Levado pelo sonho lindo, fui tentando sempre. A contribuir com algo nesse sentido belo de criar para crescer. Assim tem sido, e assim será, desde que não me faltem as forças. Tenho participado, a partir do momento em que senti essa necessidade de aprofundar melhor a razão das coisas que nos acontecem. De saber porque desprezamos as boas coisas que temos e não descobrimos internamente soluções para as nossas inúmeras necessidades. 

Sinto que se os assuntos forem entendidos com responsabilidade e, quando aceitarmos que as pessoas poderão ser aquilo que nós pretendemos que sejam, pessoas de bem, boas e pacientes, mais facilmente ganharemos consciência para ultrapassar obstáculos. Observando melhor os fenómenos e a forma correcta de lidarmos com eles. 

São factos que não deixam de ser condimentos que, em momento adequado, dariam, se bem contados, uns belos contos onde não faltaria o essencial. De cenários fantásticos a protagonistas versáteis, a retratarem em vários papéis, filhos de um povo único, de qualidade ímpar, cada um e cada qual com seu valor, cada qual e cada um com sua manha ou mania, todos a defenderem-se como melhor sabem e podem.

Certo dia, uma amiga minha, a Titina, viu-me bastante empenhado, à porta principal da Ensa – ainda hoje não entendo a ideia de se ter retirado a emblemática sede da seguradora estatal da Marginal do nosso orgulho – a apetrechar com muitos textos o jornal de parede da empresa que ajudei a criar. Eu era coordenador de qualquer coisa e enaltecia no jornal mural a figura do Presidente Neto, a emulação socialista e outras coisas que naquele tempo deviam ser divulgadas. Recordo ainda as palavras da Titina, ditas baixinho no meu ouvido. Lembro-me como se fossem de hoje. 

Acreditas no que estás a escrever?
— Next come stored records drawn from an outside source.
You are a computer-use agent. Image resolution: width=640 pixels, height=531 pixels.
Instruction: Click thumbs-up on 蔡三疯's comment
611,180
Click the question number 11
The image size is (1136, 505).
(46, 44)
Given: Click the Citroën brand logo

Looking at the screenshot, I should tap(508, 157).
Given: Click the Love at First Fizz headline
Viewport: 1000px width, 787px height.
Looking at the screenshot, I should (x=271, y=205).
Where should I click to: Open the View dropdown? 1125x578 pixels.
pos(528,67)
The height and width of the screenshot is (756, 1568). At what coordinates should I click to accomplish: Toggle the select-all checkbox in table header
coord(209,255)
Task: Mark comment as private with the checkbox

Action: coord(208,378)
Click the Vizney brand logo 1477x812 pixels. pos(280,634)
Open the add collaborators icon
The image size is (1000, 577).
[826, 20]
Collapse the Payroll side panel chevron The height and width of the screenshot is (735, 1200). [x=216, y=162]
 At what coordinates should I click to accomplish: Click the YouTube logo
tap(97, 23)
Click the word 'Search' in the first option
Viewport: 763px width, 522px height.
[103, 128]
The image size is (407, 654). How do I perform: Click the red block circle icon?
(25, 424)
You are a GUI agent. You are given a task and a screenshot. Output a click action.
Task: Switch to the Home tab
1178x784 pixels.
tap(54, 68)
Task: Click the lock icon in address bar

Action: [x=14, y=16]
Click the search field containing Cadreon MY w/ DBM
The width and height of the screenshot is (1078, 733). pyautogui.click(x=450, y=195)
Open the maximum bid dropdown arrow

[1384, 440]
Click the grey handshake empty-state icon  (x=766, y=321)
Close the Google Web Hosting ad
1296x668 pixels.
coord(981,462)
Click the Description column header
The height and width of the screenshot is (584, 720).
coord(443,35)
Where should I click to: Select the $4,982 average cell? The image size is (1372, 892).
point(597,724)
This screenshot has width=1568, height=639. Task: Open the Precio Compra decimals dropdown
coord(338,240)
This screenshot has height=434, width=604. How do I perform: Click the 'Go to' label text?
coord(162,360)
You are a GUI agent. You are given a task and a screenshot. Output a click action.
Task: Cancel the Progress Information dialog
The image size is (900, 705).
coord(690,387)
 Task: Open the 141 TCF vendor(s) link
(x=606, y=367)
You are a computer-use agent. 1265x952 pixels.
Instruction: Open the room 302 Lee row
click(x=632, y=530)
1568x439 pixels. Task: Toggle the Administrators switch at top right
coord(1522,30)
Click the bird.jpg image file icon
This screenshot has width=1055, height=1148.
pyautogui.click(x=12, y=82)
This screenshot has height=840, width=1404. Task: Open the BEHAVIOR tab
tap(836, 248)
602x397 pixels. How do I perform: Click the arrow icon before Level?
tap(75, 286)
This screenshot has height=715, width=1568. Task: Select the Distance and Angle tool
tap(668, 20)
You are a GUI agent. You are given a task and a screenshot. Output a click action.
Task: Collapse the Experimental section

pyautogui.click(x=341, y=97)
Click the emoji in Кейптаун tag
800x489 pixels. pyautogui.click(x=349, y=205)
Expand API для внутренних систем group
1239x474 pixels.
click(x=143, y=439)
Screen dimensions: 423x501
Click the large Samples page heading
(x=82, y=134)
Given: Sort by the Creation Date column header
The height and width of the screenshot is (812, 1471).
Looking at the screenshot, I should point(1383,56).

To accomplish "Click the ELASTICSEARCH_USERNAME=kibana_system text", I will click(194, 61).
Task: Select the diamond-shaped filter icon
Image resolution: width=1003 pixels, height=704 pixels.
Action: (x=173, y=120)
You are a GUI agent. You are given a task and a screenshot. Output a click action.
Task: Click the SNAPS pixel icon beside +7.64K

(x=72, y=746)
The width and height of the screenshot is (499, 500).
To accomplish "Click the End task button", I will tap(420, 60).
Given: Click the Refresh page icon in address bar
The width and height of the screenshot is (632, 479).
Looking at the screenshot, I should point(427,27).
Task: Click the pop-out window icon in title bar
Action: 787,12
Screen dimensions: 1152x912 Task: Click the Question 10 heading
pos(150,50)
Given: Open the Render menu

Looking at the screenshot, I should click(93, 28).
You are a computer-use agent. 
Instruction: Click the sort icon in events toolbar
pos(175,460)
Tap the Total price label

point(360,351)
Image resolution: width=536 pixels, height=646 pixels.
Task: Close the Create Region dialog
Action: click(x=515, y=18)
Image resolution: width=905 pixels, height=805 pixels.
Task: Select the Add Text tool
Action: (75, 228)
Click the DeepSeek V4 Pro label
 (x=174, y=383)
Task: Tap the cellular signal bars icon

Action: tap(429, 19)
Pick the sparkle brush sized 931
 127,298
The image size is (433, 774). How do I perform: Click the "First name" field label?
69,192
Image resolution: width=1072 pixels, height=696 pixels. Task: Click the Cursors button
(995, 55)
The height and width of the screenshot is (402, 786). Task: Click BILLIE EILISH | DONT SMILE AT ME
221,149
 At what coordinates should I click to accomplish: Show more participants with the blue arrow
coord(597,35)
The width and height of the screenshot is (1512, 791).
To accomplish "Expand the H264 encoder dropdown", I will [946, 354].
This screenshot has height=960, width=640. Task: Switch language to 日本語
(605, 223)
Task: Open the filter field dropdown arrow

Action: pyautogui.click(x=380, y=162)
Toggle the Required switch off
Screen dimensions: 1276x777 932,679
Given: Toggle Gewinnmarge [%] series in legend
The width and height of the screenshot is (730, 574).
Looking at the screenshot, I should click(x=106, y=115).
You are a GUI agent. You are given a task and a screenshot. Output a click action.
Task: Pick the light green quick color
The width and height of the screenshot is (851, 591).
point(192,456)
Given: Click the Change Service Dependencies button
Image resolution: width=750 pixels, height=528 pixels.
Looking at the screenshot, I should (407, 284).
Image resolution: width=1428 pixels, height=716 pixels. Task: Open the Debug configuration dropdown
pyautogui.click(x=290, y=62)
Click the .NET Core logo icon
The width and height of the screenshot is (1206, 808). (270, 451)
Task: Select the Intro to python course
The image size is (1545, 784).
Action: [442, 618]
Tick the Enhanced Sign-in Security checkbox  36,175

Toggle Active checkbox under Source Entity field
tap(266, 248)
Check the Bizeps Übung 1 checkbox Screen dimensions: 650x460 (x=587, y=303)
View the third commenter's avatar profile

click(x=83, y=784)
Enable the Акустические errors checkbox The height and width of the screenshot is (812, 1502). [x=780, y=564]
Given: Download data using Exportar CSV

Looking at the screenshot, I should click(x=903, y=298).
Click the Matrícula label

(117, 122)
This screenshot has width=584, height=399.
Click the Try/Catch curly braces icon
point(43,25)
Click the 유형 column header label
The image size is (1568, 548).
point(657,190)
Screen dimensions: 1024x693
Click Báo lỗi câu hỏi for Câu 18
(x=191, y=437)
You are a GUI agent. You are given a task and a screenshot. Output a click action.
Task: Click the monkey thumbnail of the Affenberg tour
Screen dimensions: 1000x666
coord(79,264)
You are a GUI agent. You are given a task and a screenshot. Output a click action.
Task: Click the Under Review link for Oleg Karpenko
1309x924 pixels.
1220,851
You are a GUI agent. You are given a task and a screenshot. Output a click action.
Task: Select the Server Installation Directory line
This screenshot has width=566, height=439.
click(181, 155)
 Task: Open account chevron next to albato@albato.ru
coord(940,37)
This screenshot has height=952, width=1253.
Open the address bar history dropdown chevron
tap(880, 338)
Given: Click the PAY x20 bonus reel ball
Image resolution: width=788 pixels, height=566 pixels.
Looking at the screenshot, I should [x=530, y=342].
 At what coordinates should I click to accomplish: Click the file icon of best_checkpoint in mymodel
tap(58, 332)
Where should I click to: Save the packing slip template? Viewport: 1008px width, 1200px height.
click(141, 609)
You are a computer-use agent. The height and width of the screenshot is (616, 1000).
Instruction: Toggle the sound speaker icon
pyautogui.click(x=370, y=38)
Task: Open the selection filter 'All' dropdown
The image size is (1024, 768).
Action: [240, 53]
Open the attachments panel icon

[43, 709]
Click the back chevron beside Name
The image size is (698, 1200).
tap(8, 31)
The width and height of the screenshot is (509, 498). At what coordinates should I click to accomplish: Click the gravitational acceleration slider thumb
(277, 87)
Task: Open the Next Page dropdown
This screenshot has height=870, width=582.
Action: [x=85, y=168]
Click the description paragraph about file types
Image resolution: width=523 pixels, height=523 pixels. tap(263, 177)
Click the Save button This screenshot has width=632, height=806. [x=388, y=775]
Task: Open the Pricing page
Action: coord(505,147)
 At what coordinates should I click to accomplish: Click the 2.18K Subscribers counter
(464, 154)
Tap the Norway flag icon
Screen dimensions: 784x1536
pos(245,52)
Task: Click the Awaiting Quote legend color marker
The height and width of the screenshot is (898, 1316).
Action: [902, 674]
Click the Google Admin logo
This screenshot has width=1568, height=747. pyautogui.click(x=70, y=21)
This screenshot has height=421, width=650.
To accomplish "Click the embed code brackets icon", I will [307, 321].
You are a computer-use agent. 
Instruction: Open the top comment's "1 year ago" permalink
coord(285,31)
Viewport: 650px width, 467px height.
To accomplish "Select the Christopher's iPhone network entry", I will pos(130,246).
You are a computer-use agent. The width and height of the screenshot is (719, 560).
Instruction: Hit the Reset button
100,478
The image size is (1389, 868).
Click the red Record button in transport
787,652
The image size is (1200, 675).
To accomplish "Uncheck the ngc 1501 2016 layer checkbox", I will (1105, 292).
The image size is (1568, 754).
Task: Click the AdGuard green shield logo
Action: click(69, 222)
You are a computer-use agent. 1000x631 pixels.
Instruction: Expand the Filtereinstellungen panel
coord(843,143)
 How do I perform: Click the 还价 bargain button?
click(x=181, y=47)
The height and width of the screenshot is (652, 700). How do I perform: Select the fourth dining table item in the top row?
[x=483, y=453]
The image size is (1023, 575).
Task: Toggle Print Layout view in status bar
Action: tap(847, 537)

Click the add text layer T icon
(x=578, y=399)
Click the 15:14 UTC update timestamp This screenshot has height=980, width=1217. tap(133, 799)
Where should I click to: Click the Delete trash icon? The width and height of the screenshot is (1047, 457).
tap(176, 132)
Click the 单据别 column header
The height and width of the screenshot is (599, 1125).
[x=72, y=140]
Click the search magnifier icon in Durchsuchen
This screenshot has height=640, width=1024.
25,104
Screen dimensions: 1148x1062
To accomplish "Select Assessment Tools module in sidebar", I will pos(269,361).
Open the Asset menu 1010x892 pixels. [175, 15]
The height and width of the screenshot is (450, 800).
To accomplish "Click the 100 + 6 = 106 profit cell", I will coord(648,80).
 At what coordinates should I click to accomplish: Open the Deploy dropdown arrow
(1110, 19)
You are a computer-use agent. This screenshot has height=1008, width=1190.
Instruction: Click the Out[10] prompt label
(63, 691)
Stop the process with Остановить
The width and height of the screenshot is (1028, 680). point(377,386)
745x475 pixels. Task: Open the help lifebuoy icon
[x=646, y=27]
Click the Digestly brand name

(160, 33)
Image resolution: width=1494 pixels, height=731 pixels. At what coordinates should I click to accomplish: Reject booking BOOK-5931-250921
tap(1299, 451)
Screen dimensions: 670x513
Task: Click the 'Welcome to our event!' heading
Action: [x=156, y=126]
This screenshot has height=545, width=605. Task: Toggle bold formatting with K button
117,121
Perguntou-me ela, corajosamente.

Porque não acreditar? Disse eu, receoso, olhando para os lados, não fosse passar por ali algum camarada, um diligente militante que captasse a mensagem que me chegara.

Muitos anos depois, eu e a Titina, já em aberta contestação com a situação que estamos com ela, lembramos a cena. A desintegração da sociedade organizada já estava iminente. Notava-se nos mais ínfimos pormenores. Na autoridade que falhava, na demagogia que crescia assustadoramente.

Não tive problemas em afirmar que ela tinha razão desde então. Não se podia acreditar naquela forma tão ingénua de ver as coisas que só aquele tempo estacionado permitia. Um tempo que parou porque, simplesmente, as coisas não podiam funcionar do modo como funcionavam naquela altura.

Não tardaria que pouco depois da cena do jornal de parede, uns radicais militantes revolucionários me criticassem por andar envolvido na realização de festas e carnavais, por andar em farras coloridas. Não estudava, como devia, as teorias marxistas. Era, claramente, um contrarrevolucionário. 

Fica tudo dito do que trago para hoje. Decidi-me por palavras mais curtas. Desabafos pouco maçadores. Todavia, capazes de prender a atenção dos que se interessam pelos nossos assuntos. Nestas circunstâncias, despeço-me dos meus estimados leitores e dos meus queridos amigos. Até ao próximo domingo, à hora do matabicho.